By: Gustav Gulmert

The California Public Utility Commission (“CPUC”) previously incentivized Californians to use rooftop solar panels by financially crediting users at a market rate for the excess power their panels sent back onto California’s electricity grid.[1] Under the Million Solar Roofs Initiative of 2006, California’s solar credit system, called “net-metering,” quintupled in participants and achieved its goal of a near 50% drop in the average operational costs of residential and non-residential solar panel systems by 2014.[2] Meanwhile, for-profit public utility companies led a multi-state organized push to end the practice because the corporations believed net-metering shifts an unfair burden of costs onto homeowners who could not afford solar.[3] Last December, the CPUC passed new metering rules changing future customer solar panel credits from market rate to “actual avoided cost,” the difference in value between the retail rate of electricity and the retail rate of solar-produced electricity.[4] The California Solar & Storage Association calculates the new rules to be a 75% reduction in the average compensation rate compared to the prior regime.[5] On May 3, 2023, three incensed environmental organizations petitioned the California Courts of Appeal to discard the decision for violating AB 327, a 2013 net-energy metering law, by failing to protect the sustainability of the solar incentive program and to recognize its total benefits.[6]

The Petitioners argue the CPUC abused their discretion in promulgating the new rules for two main reasons.

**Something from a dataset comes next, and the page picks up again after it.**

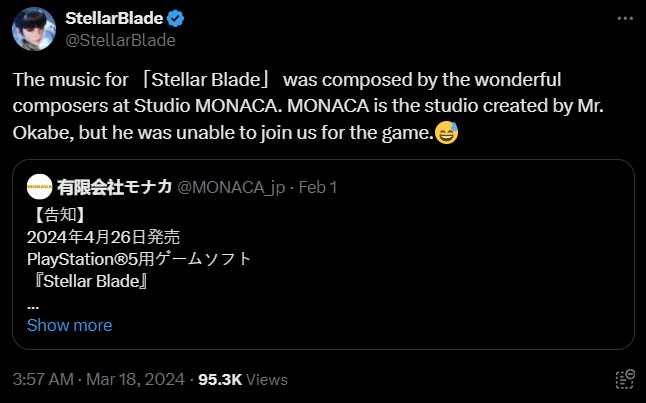Viewport: 646px width, 403px height.
Task: Click the MONACA logo avatar
Action: pyautogui.click(x=40, y=186)
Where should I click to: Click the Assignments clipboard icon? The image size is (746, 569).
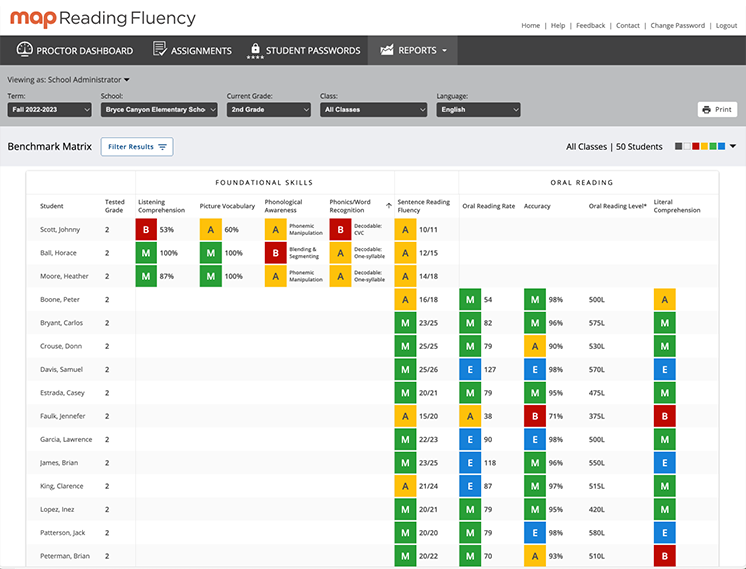pos(160,50)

First, under Section 2827.1(b)(3) of AB 327[7], the Commission is required to account for and balance all benefits and costs of distributed electricity generation in issuing new rules, but the environmental organizations claim the CPUC’s “actual avoided cost” regime fails to factor in the “quantifiable benefits of increased resiliency, avoided out-of-state methane leakage, avoided land use impacts and avoided transmission costs.”[8] The CPUC counters that the Petitioners failed to give approximately equal weight to total cost, and the Commission interprets the operative language of Section 2827.1(b)(3) as narrower and more limiting for what constitutes “fair balancing” considerations in determining net-energy metering rates.[9] The for-profit companies advocating for the new Avoided Cost Calculator (“ACC”) argue the CPUC reasonably interpreted the statute to mean the ACC accounted for tangible benefits to the grid, and the ACC does not need to encompass the Petitioners’ enumerated generalized societal benefits.[10]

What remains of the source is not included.